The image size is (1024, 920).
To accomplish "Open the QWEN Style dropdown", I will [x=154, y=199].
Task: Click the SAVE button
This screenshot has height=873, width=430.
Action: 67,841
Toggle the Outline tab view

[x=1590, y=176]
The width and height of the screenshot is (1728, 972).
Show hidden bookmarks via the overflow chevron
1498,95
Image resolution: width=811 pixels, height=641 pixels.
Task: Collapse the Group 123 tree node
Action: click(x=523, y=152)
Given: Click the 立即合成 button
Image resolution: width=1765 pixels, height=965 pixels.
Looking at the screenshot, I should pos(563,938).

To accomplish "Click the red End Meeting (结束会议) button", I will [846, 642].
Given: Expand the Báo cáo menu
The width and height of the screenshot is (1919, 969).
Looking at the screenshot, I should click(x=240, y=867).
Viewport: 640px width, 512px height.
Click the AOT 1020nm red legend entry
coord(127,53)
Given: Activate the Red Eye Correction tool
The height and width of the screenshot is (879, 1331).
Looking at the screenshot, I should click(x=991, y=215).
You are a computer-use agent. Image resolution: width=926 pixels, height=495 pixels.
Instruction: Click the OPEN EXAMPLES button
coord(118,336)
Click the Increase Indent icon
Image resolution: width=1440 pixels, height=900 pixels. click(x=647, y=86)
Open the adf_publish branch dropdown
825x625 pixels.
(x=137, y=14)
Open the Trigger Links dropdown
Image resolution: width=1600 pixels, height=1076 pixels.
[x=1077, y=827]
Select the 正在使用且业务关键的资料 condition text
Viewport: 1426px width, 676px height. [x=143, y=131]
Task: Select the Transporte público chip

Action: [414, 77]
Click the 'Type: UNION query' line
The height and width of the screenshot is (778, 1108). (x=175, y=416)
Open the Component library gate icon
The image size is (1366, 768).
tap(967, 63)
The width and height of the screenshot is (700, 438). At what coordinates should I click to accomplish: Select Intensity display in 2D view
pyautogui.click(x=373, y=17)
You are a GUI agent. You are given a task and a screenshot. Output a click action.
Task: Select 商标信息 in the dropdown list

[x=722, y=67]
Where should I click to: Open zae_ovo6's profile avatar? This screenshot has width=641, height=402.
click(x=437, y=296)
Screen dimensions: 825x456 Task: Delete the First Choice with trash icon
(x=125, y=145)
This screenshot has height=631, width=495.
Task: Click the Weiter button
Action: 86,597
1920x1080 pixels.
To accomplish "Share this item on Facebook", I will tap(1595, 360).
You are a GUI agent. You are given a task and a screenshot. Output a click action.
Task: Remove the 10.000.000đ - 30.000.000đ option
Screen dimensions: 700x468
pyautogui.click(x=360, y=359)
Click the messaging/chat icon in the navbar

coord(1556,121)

++++++++

WHAT TO WORK ON
Every line from the data above that contains "will" must appear in the answer.

RESPONSE TO THIS TASK
To accomplish "Open the QWEN Style dropdown", I will [x=154, y=199].
To accomplish "Click the red End Meeting (结束会议) button", I will [846, 642].
To accomplish "Share this item on Facebook", I will tap(1595, 360).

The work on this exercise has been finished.